Starting this year, with NASA funding, the IPN will roll out in pieces over the next several decades to support communications among spaceships, robots and manned and unmanned outposts in the solar system.
"It's conceivable that the IPN could go like its terrestrial counterpart, starting out as a network supporting scientific research and eventually evolving into something of commercial interest," says Vinton Cerf, senior vice president of Internet architecture and technology at WorldCom Inc.
Cerf co-invented TCP/IP in 1973 and is often called a "father of the Internet." He got the idea for an interplanetary extension of the Internet in 1997 and is now working with engineers at NASA's Jet Propulsion Laboratory (JPL) in Pasadena, Calif., to make it real.
"I started thinking about the past 25 years as the Internet evolved, and I thought, 'Gee, what should we be doing now so that in another 25 years, we are ready for whatever's coming?' " Cerf explained.
The protocols, software and hardware developed for the IPN will benefit terrestrial internet users, especially in mobile applications, Cerf says.

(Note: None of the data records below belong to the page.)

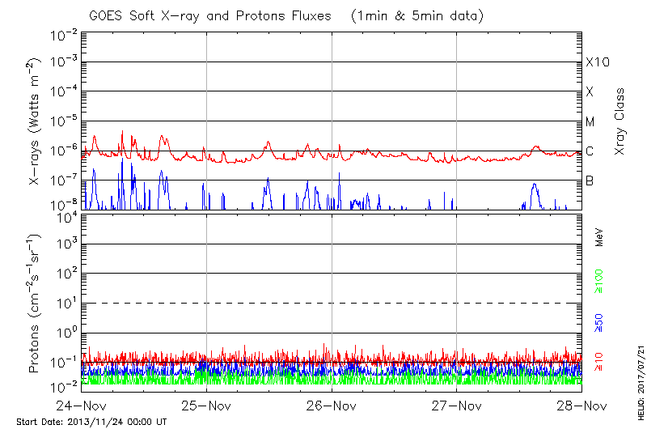Click the red ≥10 MeV legend label
Viewport: 647px width, 429px height.
click(x=599, y=362)
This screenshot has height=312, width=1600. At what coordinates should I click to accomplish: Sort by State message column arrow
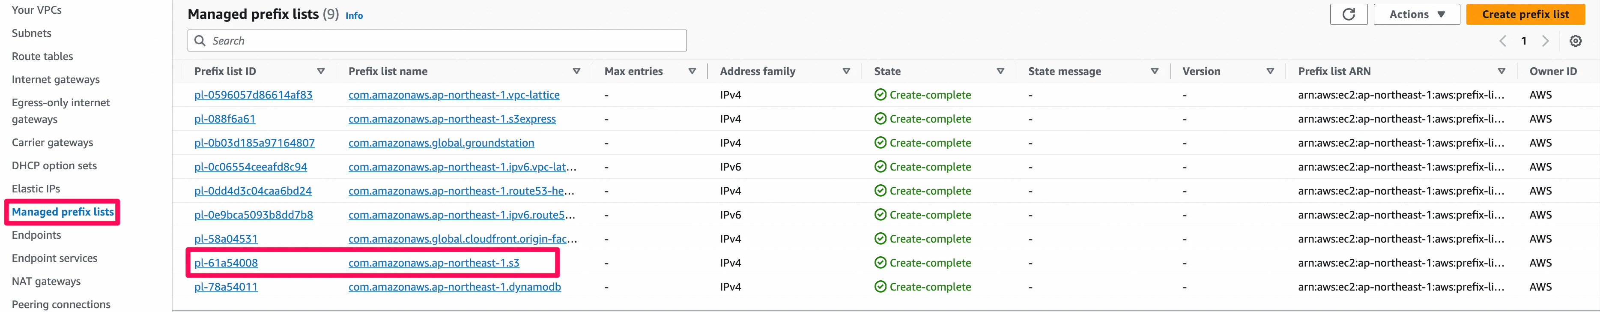(x=1154, y=71)
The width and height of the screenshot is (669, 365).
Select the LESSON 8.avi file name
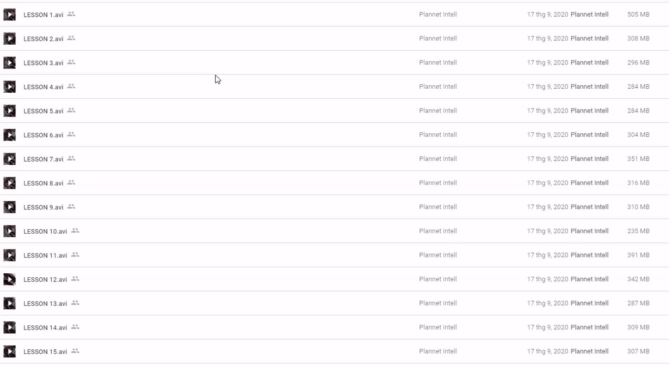tap(43, 183)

Protocols like TCP are unattractive for use in space because they're "chatty" - they depend on near-real-time exchanges between communicating parties. But a message can take 40 minutes to travel between Mars and Earth. The large distances also limit bandwidth and introduce high error rates.
"Size, weight and, most of all, power are supreme challenges for space-based communication systems, as they are for ground-based mobile systems," said the NASA-led IPN Research Group in a paper published in May.
Cerf says the IPN will be a "network of internets," in which ordinary internets are interconnected by a store-and-forward "overlay" network that forms a backbone across interplanetary space. Each internet's protocols will be terminated at its local gateway, and a new "long-haul transport" protocol will communicate between gateways. A new, end-to-end "bundle" protocol will operate above the transport layer to carry information from a gateway on Earth to one on Mars, for example.
Bundling is intended to eliminate the chattiness of local protocols. For example, a file-transfer request bundle might contain the user's password, the location of the file to retrieve and the address to which it is to be delivered.
These concepts may have applications on Earth as the terrestrial Internet becomes increasingly Balkanized, says Scott Burleigh, a senior software engineer at the JPL.
Firewalls and network address translation boxes that sit between the Internet and corporate intranets, along with the proliferation of intermittently connected mobile devices, are introducing some of the challenges of communicating in space, he says.